Wednesday, May 14, 2014

UK Indie Hits: 1980-89 (No. 14)

I'm counting down my top 50 singles from the golden age of the UK Independent Charts.

14. Robert Wyatt - "Shipbuilding"

Other Contenders: There were many hits, but this was the only song I considered.

Chart Entry: Oct. 9, 1982

Peak Position: No. 1

Comment: I heard Elvis Costello's version first, right when 'Punch the Clock' came out, and I thought it was wonderful. I was especially enamored with the appearance of Chet Baker on trumpet because I was really into him at the time. Not too much later I caught up with the Wyatt take (released nearly a year earlier), and I couldn't really ever listen to E.C.'s version again. Interestingly, to this lad's ears, the song's subject matter didn't really hit home until I heard Wyatt sing it.

Wyatt's delivery gets me a little misty, and the overall atmosphere has an organic feel that's missing from the slick Clive Langer/Alan Winstanley production on 'Punch the Clock.' Still, we have to thank this team for Wyatt's version. Costello considers this "the best lyrics I've ever written," and Langer composed the music. Costello and bandmate Steve Nieve both contributed their talents (uncredited, however) to Wyatt's "Shipbuilding" and, humorlessly, this was called "A Clangwinstello Production" on the label.

There were four different sleeves, and all of the art was taken from sections of the brilliant eight-panel painting "Shipbuilding on the Clyde" by Stanley Spencer. The 7" version I own has the cover seen above, and that's the one I see most often in secondhand record shops.

Buy "Shipbuilding" on 'EPs' (5xCD).


Echorich said...

I love this track and it deserves it place in the countdown. But for me Robert Wyatt's most impressive moment came when he recorded Chic's At Last I Am Free in 1980 for Rough Trade. I first heard it on the Rough Trade US compilation Wanna Buy A Bridge. I could listen to this song over and over and hours would go by.
As a related aside, Wanna Buy A Bridge is probably my favorite label compilation of all time. Slits, Stiff Little Fingers, Gang Of Four, Delta 5, Scritti Politti, Young Marble Giants...and that's not even half of the acts.

Brian said...

At Last I Am Free is eligible for this list as it peaked at No. 18 in, as you said, 1980. Inspired choice on your part. As for Wanna Buy a Bridge, I think this deserves a nice long post when my countdown is over. Thanks for the inspiration.

Brian said...
This comment has been removed by the author.
Dirk said...

Mind you, I never understood why this record is always mentioned when it comes to "Indie". Wyatt back then could easily have been classified as nothing else but a clapped out old hippie, if you're honest to yourself. What he wasn't, because he wrote this great song.
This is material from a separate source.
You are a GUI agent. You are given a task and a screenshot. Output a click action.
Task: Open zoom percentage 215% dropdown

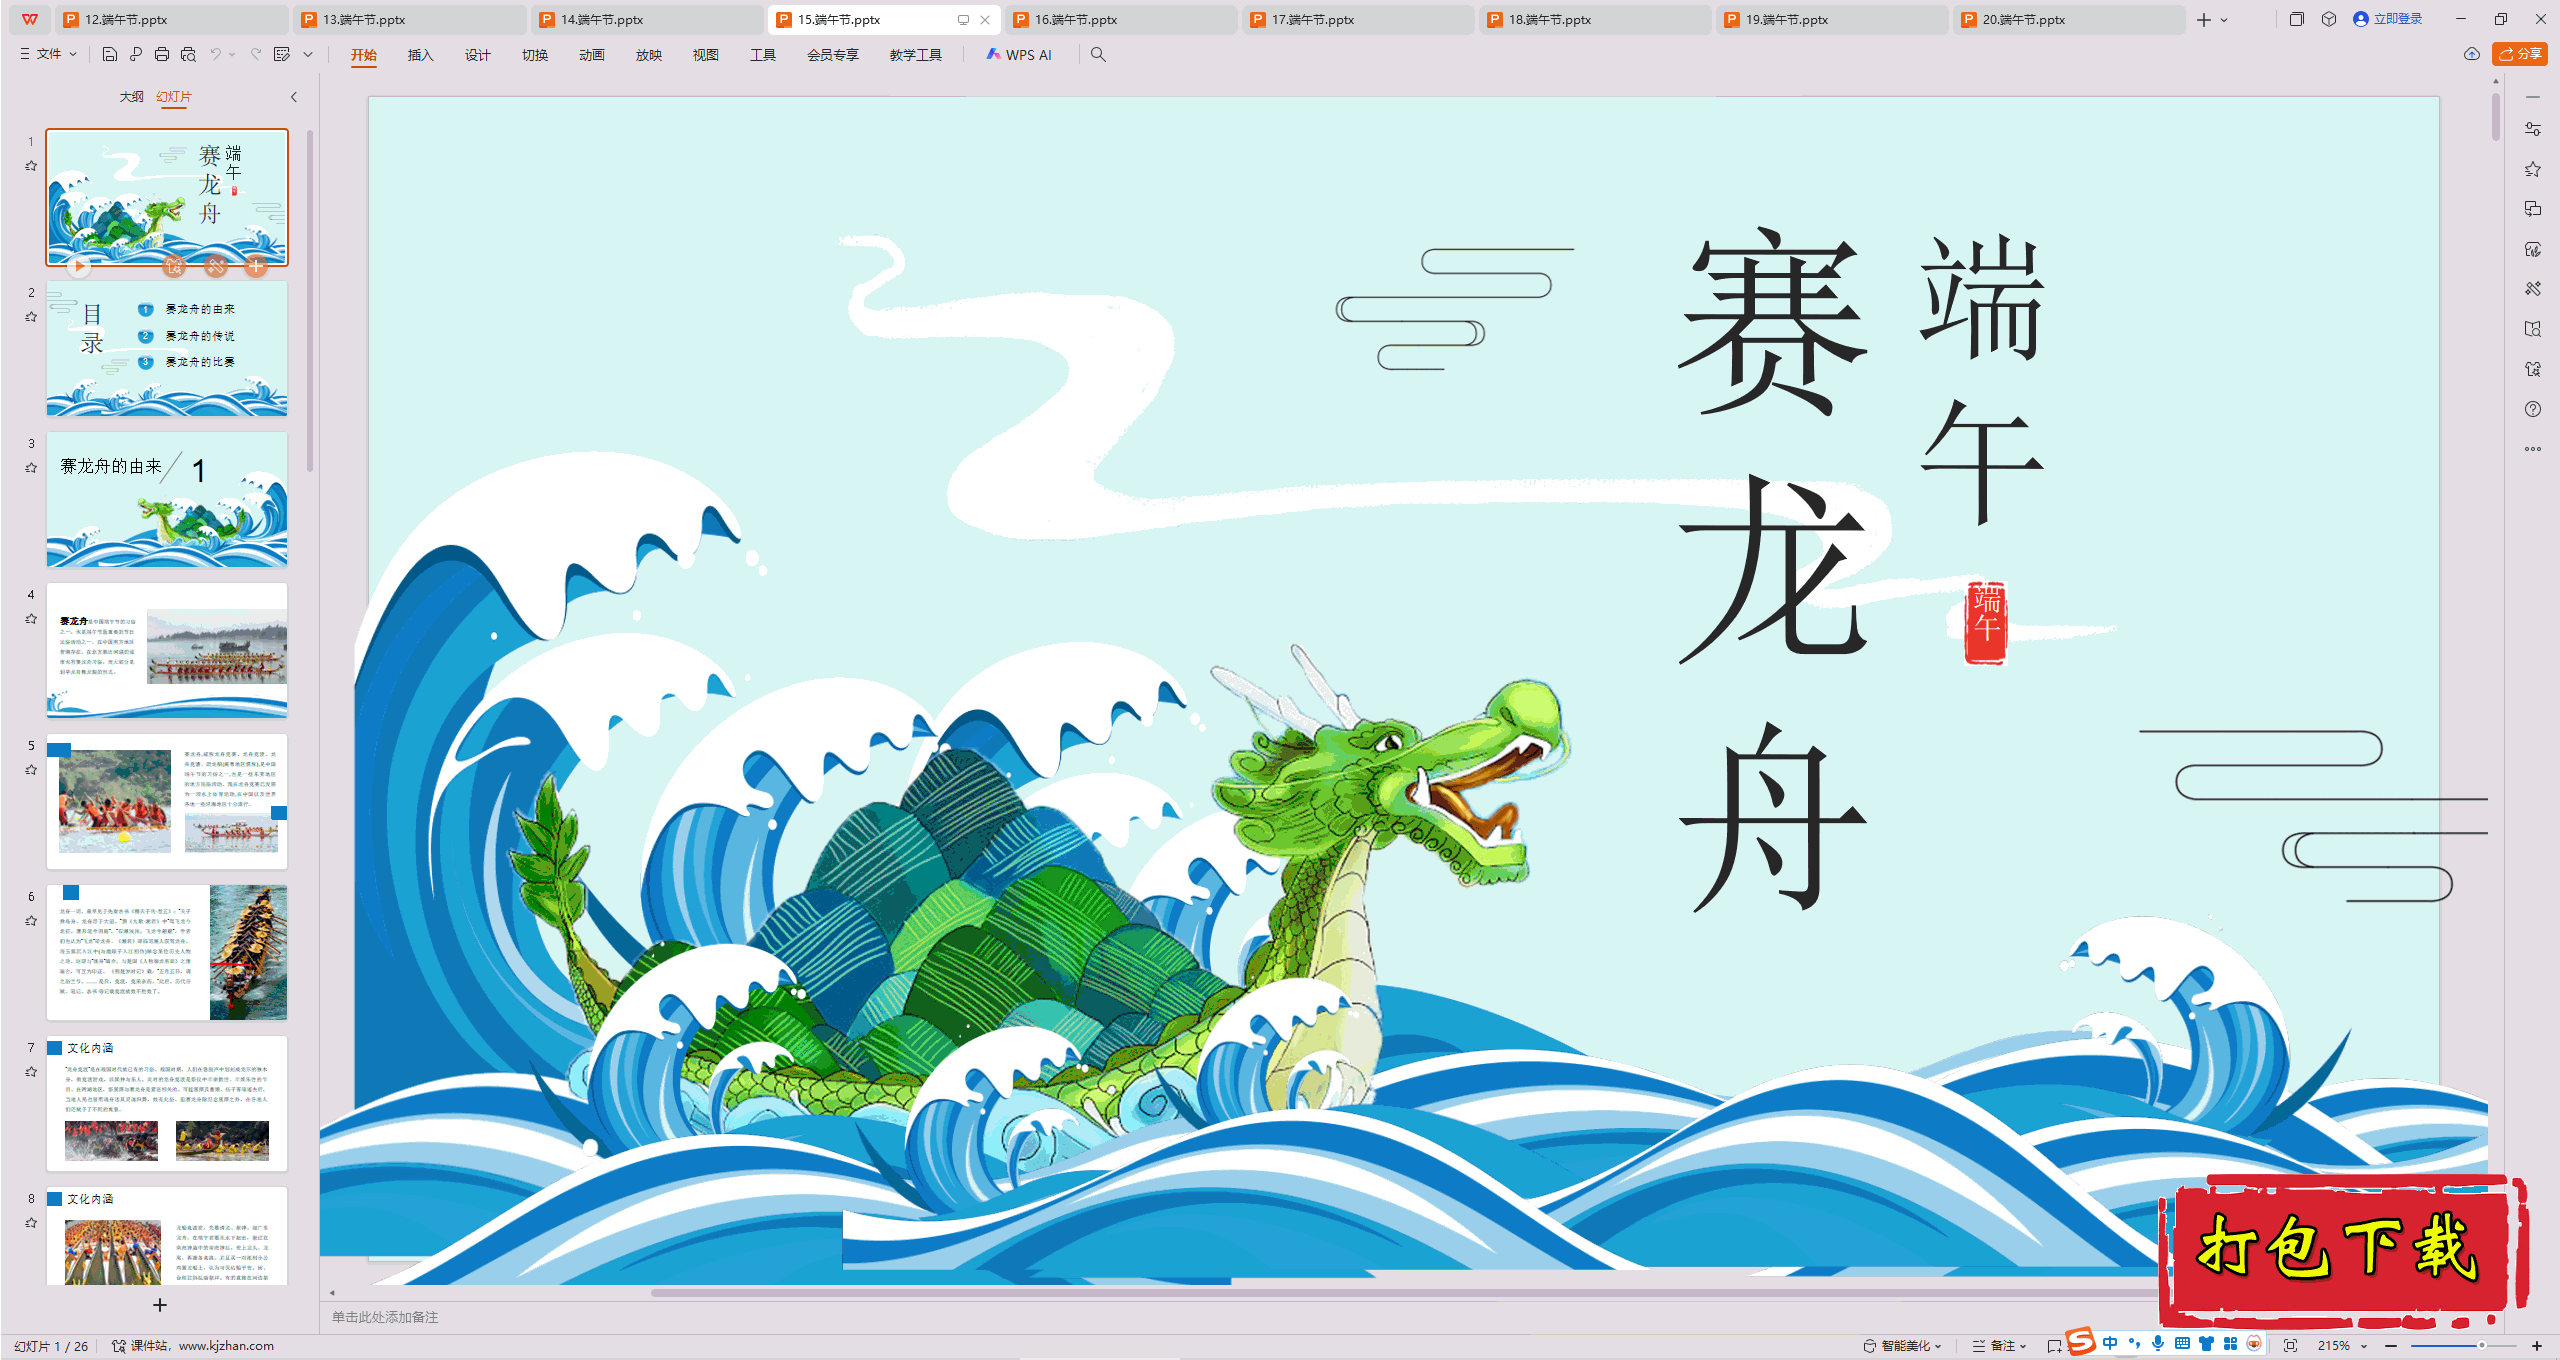tap(2363, 1346)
Nevertheless, at least in my eyes, this doesn't make it (or him, if you'd rather) "indie", at least not in comparison to what I understood to be "indie" back in 1982 ...

Brian said...

Yes, Wyatt wasn't the typical '80s indie act, but the only criteria for charting was based on sales and the complete independence of the label. Wyatt had several hits during his time on Rough Trade. There were quite a few examples of acts that found themselves on the UK Independent Chart during the decade that wouldn't fit your tight definition of indie. Here are just a few:
Robert Cray
Mel Brooks (for Good to Be the King Rap)
Screamin' Jay Hawkins
Julie London
Kylie Minogue
Nuclear Assault
Queen (Live at the Beeb)
Richard Thompson
That's what I have to defend the pick. Hopefully that makes you feel better about a protest song penned by Langer/Costello and sung by a "clapped out old hippie."

Séamus Duggan said...

One of my all time favourite singles, forget indie labels. Better than the Costello version and considering how much I love the Costello of that era that's some achievement. Had forgotten At Last I am free. Thanks Echorich!